[英]Extract 2 words in any order
I would like to extract cat and dog in any order 我想以任何顺序提取猫和狗
string1 <- "aasdfadsf cat asdfadsf dog"
string2 <- "asfdadsfads dog asdfasdfadsf cat"
What I have now extracts cat and dog, but also the text in-between 我现在提取的是猫和狗,还有两者之间的文字
stringr::str_extract(string1, "cat.*dog|dog.*cat"
I would like the output to be 我希望输出是
cat dog
and 和
dog cat
for string1 and string2, respectively 分别用于string1和string2
You may use sub
with the following PCRE regex: 您可以将
sub
与以下PCRE正则表达式一起使用:
.*(?|(dog).*(cat)|(cat).*(dog)).*
See the regex demo . 参见regex演示 。
Details 细节
.*
- any 0+ chars other than line break chars (to match all chars add (?s)
at the pattern start) .*
-除换行符以外的任何0+个字符(以匹配所有字符,在模式开始处添加(?s)
) (?|(dog).*(cat)|(cat).*(dog))
- a branch reset group (?|...|...)
matching either of the two alternatives: (?|(dog).*(cat)|(cat).*(dog))

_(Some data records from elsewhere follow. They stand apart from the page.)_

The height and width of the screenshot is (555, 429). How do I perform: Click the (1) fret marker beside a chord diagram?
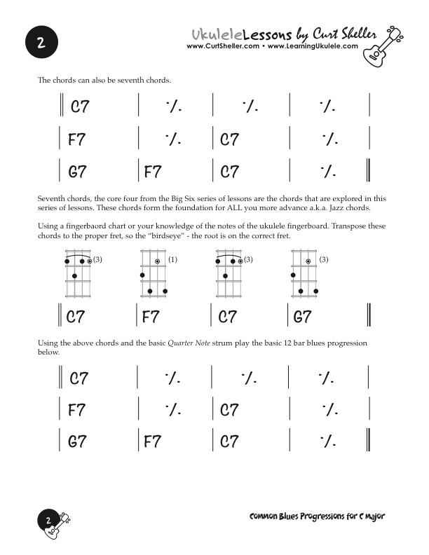click(x=172, y=260)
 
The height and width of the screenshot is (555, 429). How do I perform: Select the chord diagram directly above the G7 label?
click(x=304, y=276)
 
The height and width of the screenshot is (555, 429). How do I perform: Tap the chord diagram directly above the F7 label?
click(x=154, y=276)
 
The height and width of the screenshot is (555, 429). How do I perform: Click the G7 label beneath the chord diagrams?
click(x=302, y=317)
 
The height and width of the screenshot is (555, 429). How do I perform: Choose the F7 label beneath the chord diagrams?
click(x=151, y=317)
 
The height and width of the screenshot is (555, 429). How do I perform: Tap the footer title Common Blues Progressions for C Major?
click(x=318, y=516)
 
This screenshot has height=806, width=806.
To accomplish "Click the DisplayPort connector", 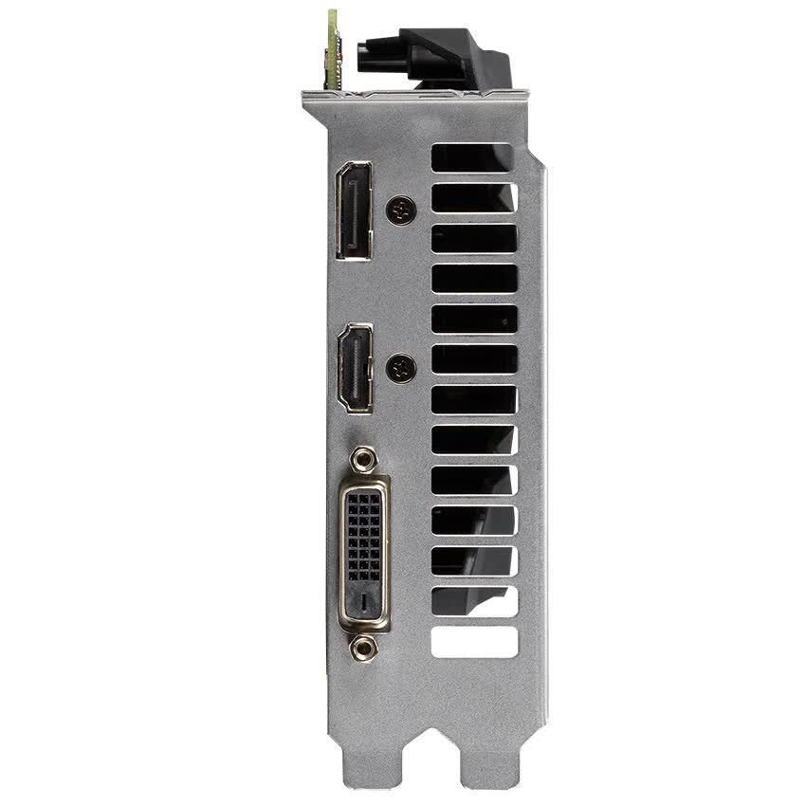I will [x=353, y=211].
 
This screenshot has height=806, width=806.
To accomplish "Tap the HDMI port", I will [x=356, y=368].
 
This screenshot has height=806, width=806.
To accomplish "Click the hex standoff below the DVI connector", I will [x=362, y=649].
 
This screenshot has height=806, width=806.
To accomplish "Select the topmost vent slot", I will [x=473, y=157].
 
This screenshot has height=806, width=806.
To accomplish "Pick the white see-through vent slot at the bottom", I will [x=474, y=642].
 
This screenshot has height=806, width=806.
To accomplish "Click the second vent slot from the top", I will [x=473, y=197].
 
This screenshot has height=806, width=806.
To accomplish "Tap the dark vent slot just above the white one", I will [x=473, y=601].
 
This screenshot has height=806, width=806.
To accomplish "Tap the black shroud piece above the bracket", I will [x=436, y=59].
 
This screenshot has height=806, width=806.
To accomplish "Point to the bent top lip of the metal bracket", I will [x=414, y=96].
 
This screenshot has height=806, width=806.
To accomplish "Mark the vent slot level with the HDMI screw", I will [x=473, y=358].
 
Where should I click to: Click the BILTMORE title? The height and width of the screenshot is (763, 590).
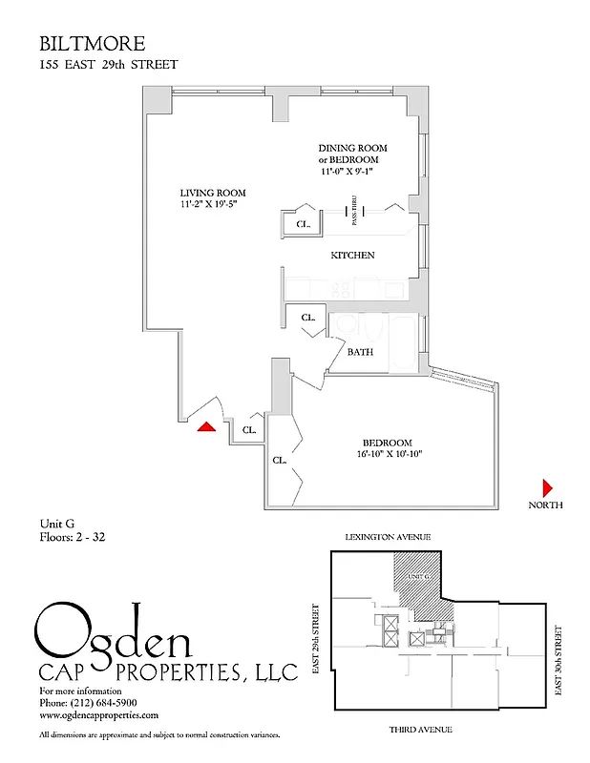pyautogui.click(x=92, y=44)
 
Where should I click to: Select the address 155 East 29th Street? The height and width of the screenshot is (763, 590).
pyautogui.click(x=108, y=64)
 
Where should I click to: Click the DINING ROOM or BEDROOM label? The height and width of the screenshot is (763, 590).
pyautogui.click(x=354, y=154)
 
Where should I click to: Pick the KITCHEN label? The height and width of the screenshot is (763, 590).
pyautogui.click(x=352, y=256)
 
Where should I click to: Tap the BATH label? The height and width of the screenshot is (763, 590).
pyautogui.click(x=360, y=352)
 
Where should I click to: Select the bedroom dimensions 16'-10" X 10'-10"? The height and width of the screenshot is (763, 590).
pyautogui.click(x=387, y=454)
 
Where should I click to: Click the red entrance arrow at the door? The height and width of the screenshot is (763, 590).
pyautogui.click(x=205, y=427)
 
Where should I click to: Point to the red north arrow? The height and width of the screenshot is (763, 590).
pyautogui.click(x=547, y=485)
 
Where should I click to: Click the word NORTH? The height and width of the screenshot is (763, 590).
pyautogui.click(x=546, y=505)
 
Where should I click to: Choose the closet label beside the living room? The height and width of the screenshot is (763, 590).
pyautogui.click(x=303, y=225)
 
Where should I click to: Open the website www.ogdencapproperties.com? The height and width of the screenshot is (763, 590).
pyautogui.click(x=98, y=714)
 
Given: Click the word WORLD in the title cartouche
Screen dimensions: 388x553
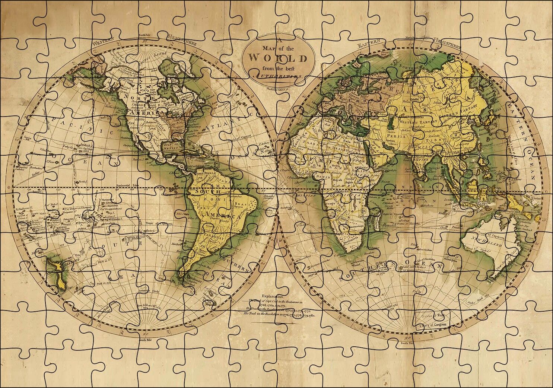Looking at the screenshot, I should click(278, 58).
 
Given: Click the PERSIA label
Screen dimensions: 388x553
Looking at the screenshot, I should click(397, 136).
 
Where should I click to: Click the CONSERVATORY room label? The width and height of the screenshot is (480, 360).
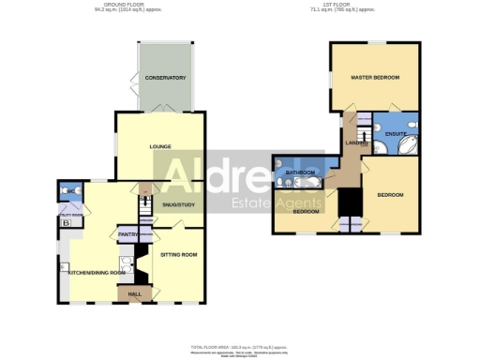tap(165, 78)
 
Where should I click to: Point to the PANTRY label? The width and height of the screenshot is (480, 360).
tap(128, 233)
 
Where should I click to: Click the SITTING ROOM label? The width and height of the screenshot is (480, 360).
tap(176, 254)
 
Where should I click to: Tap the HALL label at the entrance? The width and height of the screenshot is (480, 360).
tap(134, 295)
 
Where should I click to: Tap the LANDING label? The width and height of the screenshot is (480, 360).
tap(355, 142)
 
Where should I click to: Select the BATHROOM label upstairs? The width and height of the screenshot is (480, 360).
tap(300, 172)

-匹配两个选项之一的分支重置组(?|...|...)
:
(dog).*(cat)
- Group 1 capturing dog
, then any 0+ chars as many as possible, and Group 2 capturing cat
(dog).*(cat)
-组1捕获dog
,然后尽可能多的0+个字符,组2捕获cat
|
- or (cat).*(dog)
- Group 1 capturing cat
, then any 0+ chars as many as possible, and Group 2 capturing dog
(in a branch reset group, group IDs reset to the value before the group + 1) (cat).*(dog)
-组1捕获cat
,然后尽可能多的0+个字符,以及组2捕获dog
(在分支重置组中,组ID重置为组+ 1之前的值) .*
- any 0+ chars other than line break chars .*
-除换行符外的任何0+个字符 The \\1 \\2
replacement pattern inserts Group 1 and Group 2 values into the resulting string (so that the result is just dog
or cat
, a space, and a cat
or dog
). \\1 \\2
替换模式将Group 1和Group 2的值插入到结果字符串中(这样,结果就是dog
或cat
,一个空格以及cat
或dog
)。
See an R demo online , too: 也可以在线观看R演示 :
x <- c("aasdfadsf cat asdfadsf dog", "asfdadsfads dog asdfasdfadsf cat")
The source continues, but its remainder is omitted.